=== WHAT TO WORK ON ===
Please output all the entries word for word, without the pictures.

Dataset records
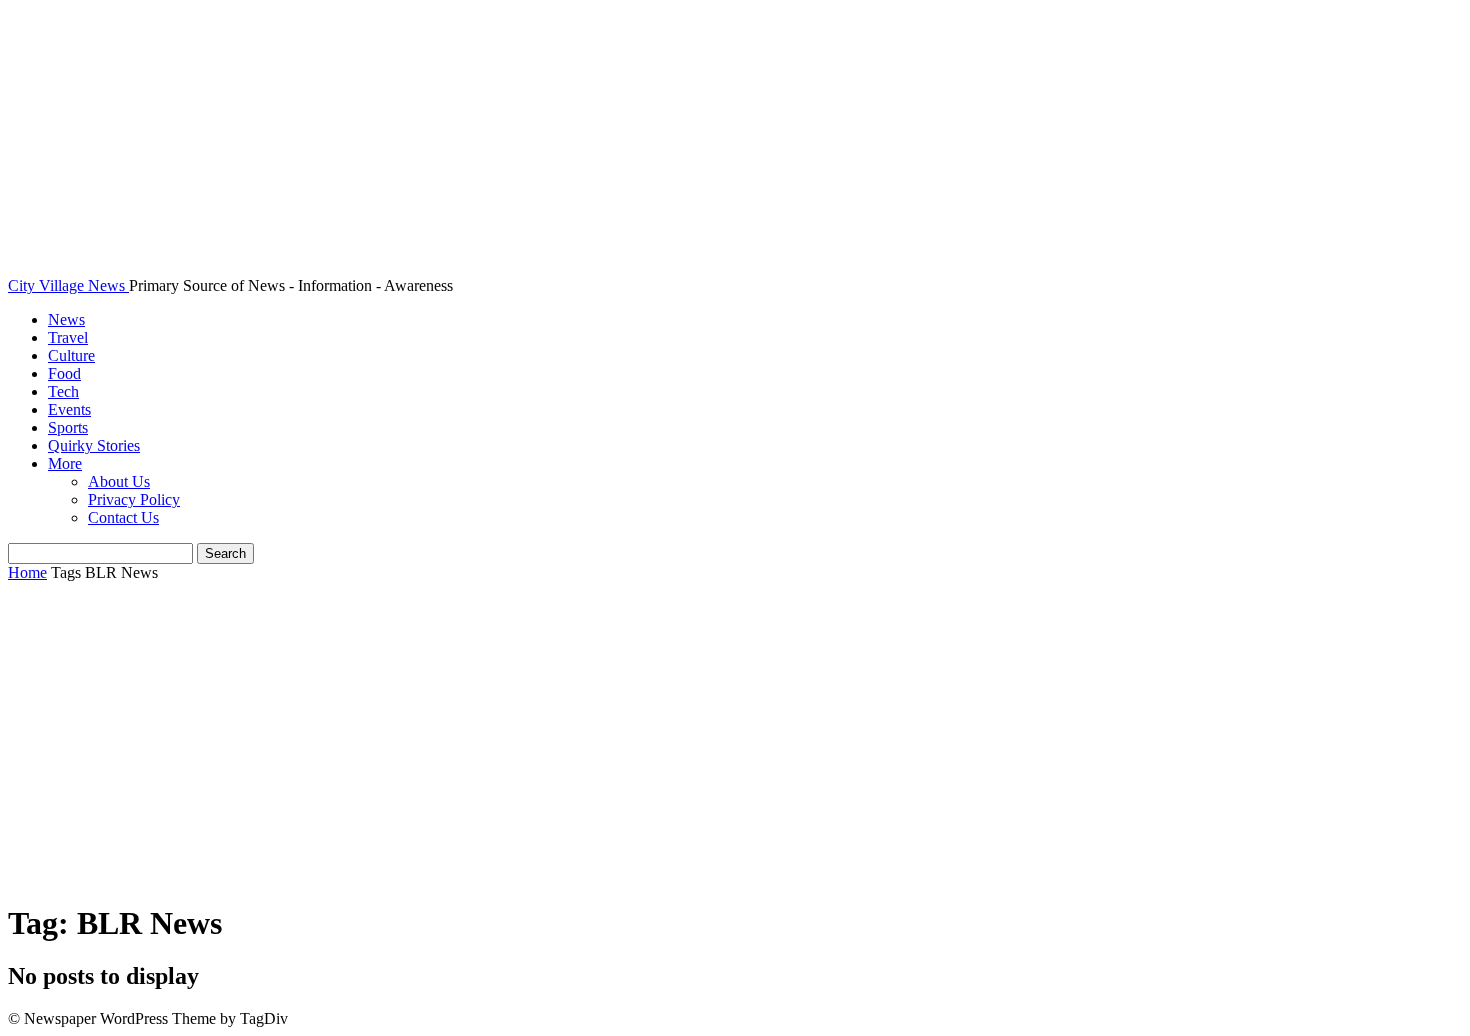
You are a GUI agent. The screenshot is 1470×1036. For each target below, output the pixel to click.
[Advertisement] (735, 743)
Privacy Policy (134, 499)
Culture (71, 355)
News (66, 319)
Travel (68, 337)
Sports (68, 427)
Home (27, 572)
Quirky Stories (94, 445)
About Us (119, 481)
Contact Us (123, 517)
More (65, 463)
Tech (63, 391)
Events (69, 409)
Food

=== EXERCISE ANSWER ===
You are a GUI agent. The screenshot is 1470×1036. For each target below, output the pixel to click.
[Advertisement] (735, 743)
Privacy Policy (134, 499)
Culture (71, 355)
News (66, 319)
Travel (68, 337)
Sports (68, 427)
Home (27, 572)
Quirky Stories (94, 445)
About Us (119, 481)
Contact Us (123, 517)
More (65, 463)
Tech (63, 391)
Events (69, 409)
Food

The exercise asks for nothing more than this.